Binary Classification Neural Network from Scratch

Packages

We first import necessary packages:

• numpy is the main package for scientific computing with Python.
• matplotlib is a library to plot graphs in Python.
• h5py is a Pythonic interface to the HDF5 binary data format.

import numpy as np
import h5py
import matplotlib.pyplot as plt

%matplotlib inline
plt.rcParams['figure.figsize'] = (5.0, 4.0) # set default size of plots
plt.rcParams['image.interpolation'] = 'nearest'
plt.rcParams['image.cmap'] = 'gray'

%load_ext autoreload # allows you to automatically reload Python modules (files)    
                     # that have been modified without having to restart the Jupyter 
                     # kernel
%autoreload 2 # all modules are reloaded before executing code

Sigmoid and ReLU

We first write some necessary functions we need in the later forward and backward propagation.

def sigmoid(Z):
    
    # Implements the sigmoid activation in numpy
    # Arguments:
    # Z -- numpy array of any shape
    # Returns:
    # A -- output of sigmoid(z), same shape as Z
    # cache -- returns Z as well, useful during backpropagation
    
    A = 1/(1+np.exp(-Z))
    cache = Z
    return A, cache

def relu(Z):
    
    # Implement the RELU function.
    # Arguments:
    # Z -- Output of the linear layer, of any shape
    # Returns:
    # A -- Post-activation parameter, of the same shape as Z
    # cache -- a python dictionary containing "A" ; stored for computing the backward pass efficiently

    A = np.maximum(0,Z)
    cache = Z 
    return A, cache


def relu_backward(dA, cache):
    
    # Implement the backward propagation for a single RELU unit.
    # Arguments:
    # dA -- post-activation gradient, of any shape
    # cache -- 'Z' where we store for computing backward propagation efficiently
    # Returns:
    # dZ -- Gradient of the cost with respect to Z
    
    Z = cache
    dZ = np.array(dA, copy=True) # just converting dz to a correct object.
    # When z <= 0, you should set dz to 0 as well. 
    dZ[Z <= 0] = 0
    return dZ

def sigmoid_backward(dA, cache):
    
    # Implement the backward propagation for a single SIGMOID unit.
    # Arguments:
    # dA -- post-activation gradient, of any shape
    # cache -- 'Z' where we store for computing backward propagation efficiently
    # Returns:
    # dZ -- Gradient of the cost with respect to Z
    
    Z = cache
    s = 1/(1+np.exp(-Z))

▶ **What is required**
Pick up the binary classification tutorial at the point where it ends and continue writing it.

▶ **Data excerpts**
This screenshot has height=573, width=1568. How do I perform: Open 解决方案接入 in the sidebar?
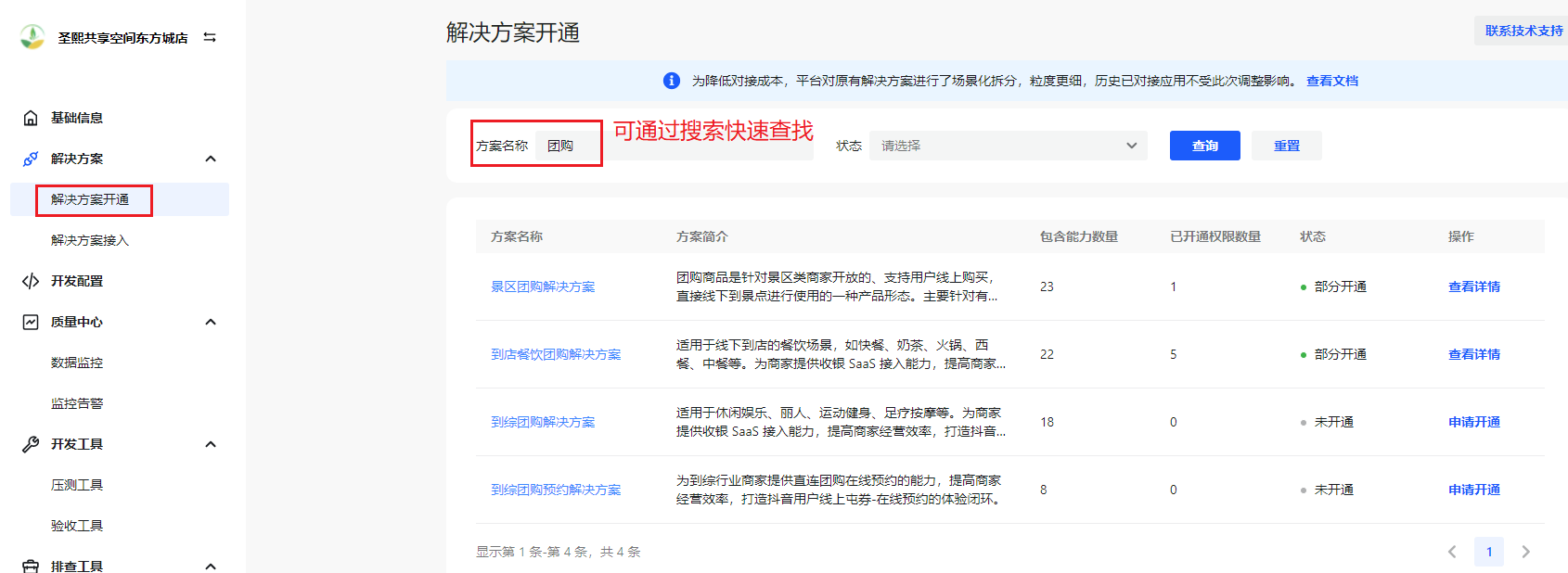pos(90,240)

---

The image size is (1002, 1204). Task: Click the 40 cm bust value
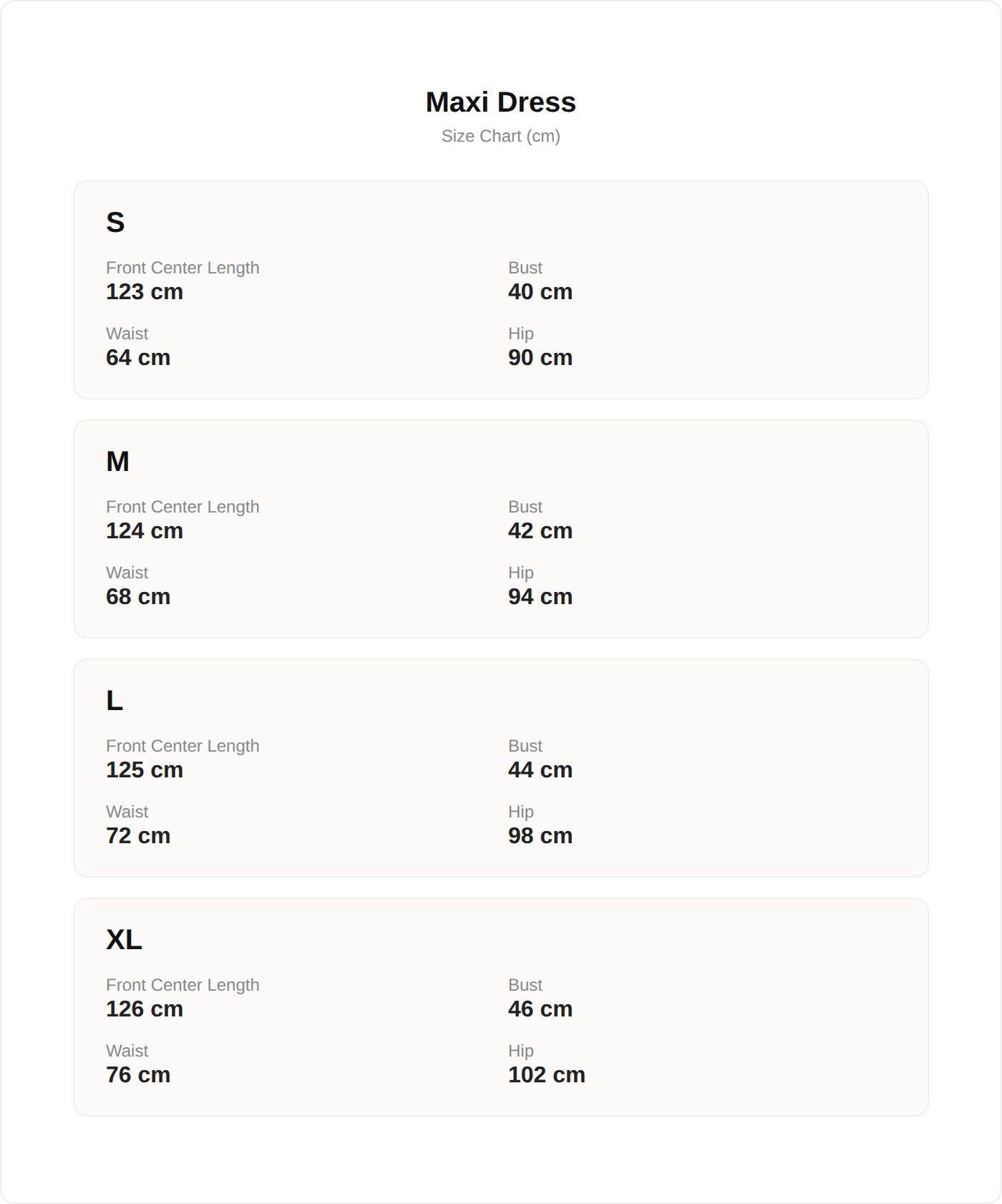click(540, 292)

▶ **Written reply**
    dZ = dA * s * (1-s)
    return dZ

Note:

For every forward function, there is a corresponding backward function. This is why at every step of the forward module we will be storing some values in a cache. These cached values are useful for computing gradients.

Outline

Notation:

• Superscript $[l]$ denotes a quantity associated with the $l^{th}$ layer.
  • Example: $a^{[L]}$ is the $L^{th}$ layer activation. $W^{[L]}$ and $b^{[L]}$ are the $L^{th}$ layer parameters.
• Superscript $(i)$ denotes a quantity associated with the $i^{th}$ example.
  • Example: $x^{(i)}$ is the $i^{th}$ training example.
• Lowerscript $i$ denotes the $i^{th}$ entry of a vector.
  • Example: $a^{[l]}_i$ denotes the $i^{th}$ entry of the $l^{th}$ layer’s activations.

Here is the outline of this project:

• Initialize the parameters for a two-layer network and for an $L$-layer neural network
• Implement the forward propagation module (shown in purple in the figure below)
  • Complete the LINEAR part of a layer’s forward propagation step (resulting in $Z^{[l]}$)
  • Use ReLU/Sigmoid as the activation functions.
  • Combine the previous two steps into a new [LINEAR->ACTIVATION] forward function.
  • Stack the [LINEAR->RELU] forward function L-1 time (for layers 1 through L-1) and add a [LINEAR->SIGMOID] at the end (for the final layer $L$). This gives you a new L_model_forward function.
• Compute the loss
• Implement the backward propagation module (denoted in red in the figure below)
  • Complete the LINEAR part of a layer’s backward propagation step
  • USe relu_backward/sigmoid_backward to compute gradient of the activation functions
  • Combine the previous two steps into a new [LINEAR->ACTIVATION] backward function
  • Stack [LINEAR->RELU] backward L-1 times and add [LINEAR->SIGMOID] backward in a new L_model_backward function
• Update the parameters using gradient descent

Initialisation

Create and initialise the parameters of the 2-layer neural network with structure LINEAR -> RELU -> LINEAR -> SIGMOID.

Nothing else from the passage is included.